A Costly Moratorium on Jobs, Economic Activity, Energy Security

The American Energy Alliance on Monday released an analysis of the economic impact on the Obama Administration’s moratorium on deepwater drilling in the Gulf of Mexico. The findings:

  • Over 8,000 jobs lost in the Gulf Coast region
  • Over 12,000 jobs lost across the country.
  • $700 million in lost wages due to the moratorium.
  • $2.1 billion in economic activity lost in the Gulf Coast region and nearly $2.7 billion lost nationwide.

The analysis, “The Economic Cost of a Moratorium on Offshore Oil and Gas Exploration to the Gulf Region,” was conducted by Joseph Mason, the Louisiana Bankers Association endowed professor of banking at Louisiana State University. In the release, Mason commented:

The data are clear. The moratorium will cost the Gulf Coast region jobs, money, and economic development. In fact, the moratorium could be more costly, than the oil spill itself. The region is already struggling from devastating losses from Hurricane Katrina, Hurricane Gustav, and the nation’s depressed economy. By stifling one of the area’s primary economic engines, the administration is crippling the local economy and risking long term consequences.

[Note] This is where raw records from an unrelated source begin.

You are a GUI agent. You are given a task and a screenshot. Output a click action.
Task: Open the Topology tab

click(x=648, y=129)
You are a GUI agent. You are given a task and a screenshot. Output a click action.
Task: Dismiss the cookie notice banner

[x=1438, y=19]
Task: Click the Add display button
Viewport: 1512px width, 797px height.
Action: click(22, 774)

Gulf Coast citizens will protest the moratorium on Wednesday in Lafayette, gathering at the Cajundome for the Rally for Economic Survival.

Mason appeared in a Bloomberg interview to discuss his finding, with the video at WashingtonPost.com here. (The Post and Bloomberg launched a new content-comingled business website this week. The Post’s business coverage had suffered after it dropped its weekday business section in March 2009.)

Nola.com, the Times-Picayune’s website, also provides an update on the litigation challenging the Interior Department’s moratorium:

Meanwhile, a lawsuit over the moratorium brought by Hornbeck Offshore Services Inc. of Covington continues.

Last week, a suit which represents the interests of shallow water drilling companies, Ensco Offshore Co. v. Interior Secretary Ken Salazar et al, was consolidated into the Hornbeck suit. Shallow water drillers believe that they face a de-facto moratorium because of the ban on deepwater oil exploration.